Dizer que a saturação do solo não é um “elemento primordial” na hora de avaliar a possibilidade de um deslizamento é incoerente. A quantidade de água no solo é determinante para entendermos o comportamento do solo e pode sim alterar suas características físicas. Além disso, cada solo se comporta de uma maneira e pode suportar mais ou menos saturação.
Quando avaliamos ainda a inclinação da encosta, esse valor também pode variar para ocorrer a deflagração de um movimento.
É fato que o principal indicador para avaliarmos a chance de deslizamento são as chuvas antecedentes ao evento. Contudo, atenção: não basta olhar apenas para os 3 dias antes! O mês anterior inteiro havia sido de chuvas mais intensas do que o esperado, o solo ainda acumulava água de muitos dias anteriores! Ele não estava em condições secas quando recebeu essa chuva dos 3 dias anteriores.
E sim, pode haver deslizamentos em dias em que não houve chuvas, dependendo do histórico pluviométrico anterior e de outras condições do terreno, da mesma forma que pode haver deslizamento quando ocorre uma chuva extremamente intensa em um curto espaço de tempo.
O que você pode ter certeza é que a condição do solo antes dessa chuva intensa – se estava seco ou úmido – vai sim ser fator de extrema influência, e essa informação pode vir da obtenção de dados com sensores
Mais que isso, a ocupação do solo também pode influenciar na deflagração dos fenômenos. Vazamentos de canalizações e caixas d’água, por exemplo, também são determinantes na hora de ocorrer um deslizamento pois deixam o solo úmido!
Em tempo, muitas vezes nas encostas, geralmente devido às construções irregulares e sem planejamento, o solo encontra-se misturado com outros materiais e lixo o que altera ainda mais a resistência do solo.
O que podemos concluir disso tudo…
Conhecimento salva vidas.
Não adianta apenas termos informações. Essas precisam virar conhecimento e esse conhecimento transformar-se em ações. Ações imediatas e responsáveis. Ações que levam em conta que a vida de cada pessoa é única. Que os moradores humildes das encostas não levam uma vida fácil e demorarão muito tempo a se recuperar.

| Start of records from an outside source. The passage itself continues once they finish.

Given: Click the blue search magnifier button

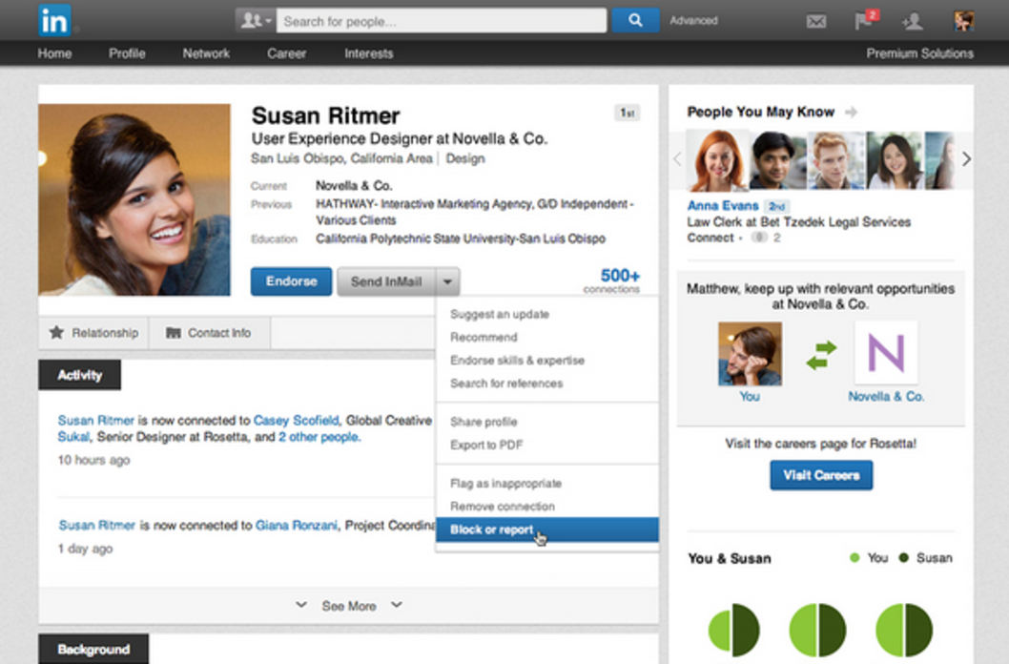Looking at the screenshot, I should pos(634,20).
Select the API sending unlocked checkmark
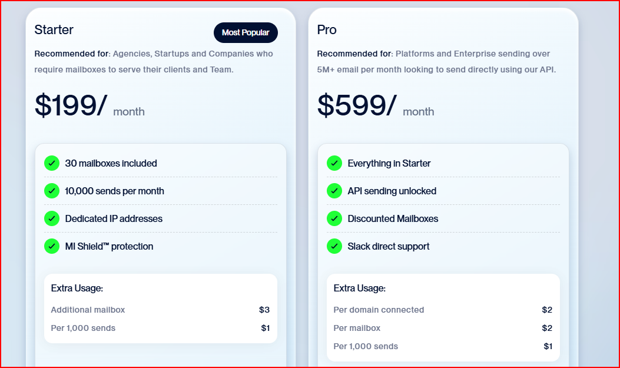 (334, 191)
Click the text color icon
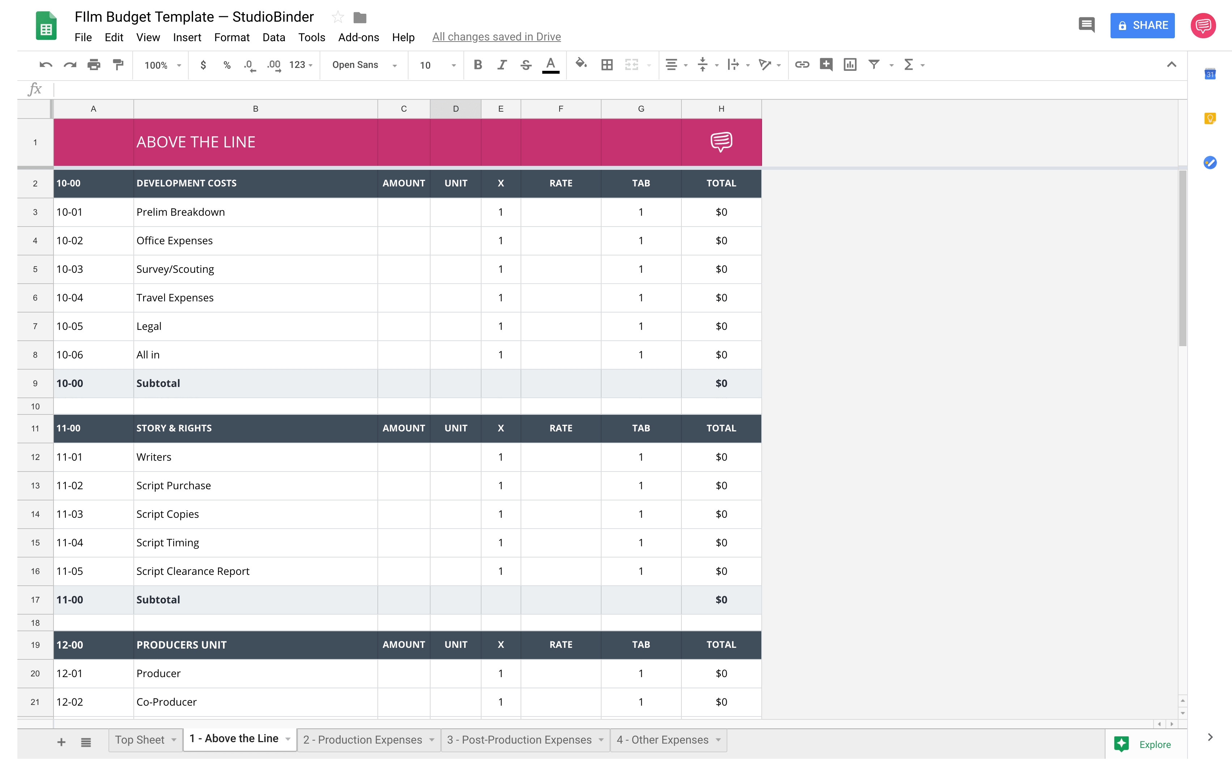Viewport: 1232px width, 779px height. point(551,63)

A ocupação em encostas é um tema muito complexo. Não é apenas uma questão de retirar ou não as pessoas de locais de risco, ou de emitir um alerta de evacuação na hora certa, mas, enquanto buscamos para uma solução efetiva temos a obrigação de, ao menos, informar quem está em situação de risco.
Não podemos propagar desinformação. Temos que educar e aumentar a percepção de risco para que o indivíduo também seja participante ativo na sua proteção e sua comunidade.

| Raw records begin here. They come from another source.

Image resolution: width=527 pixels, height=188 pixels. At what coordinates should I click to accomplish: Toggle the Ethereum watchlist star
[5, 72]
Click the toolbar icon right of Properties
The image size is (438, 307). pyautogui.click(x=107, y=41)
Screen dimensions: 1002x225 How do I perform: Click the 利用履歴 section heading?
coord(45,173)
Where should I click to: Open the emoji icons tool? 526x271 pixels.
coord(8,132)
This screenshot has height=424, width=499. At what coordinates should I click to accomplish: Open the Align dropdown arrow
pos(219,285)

Comunicar parece simples, mas não é. É preciso ser claro, dar prioridades, definir responsáveis e deixar clara a seriedade e urgência da situação.
Novamente, tocamos no ponto da importância do planejamento. Saber quando agir, como agir, com quem falar, onde buscar informações… Na gestão de riscos é crucial ter planos bem elaborados e de conhecimento de todos os envolvidos.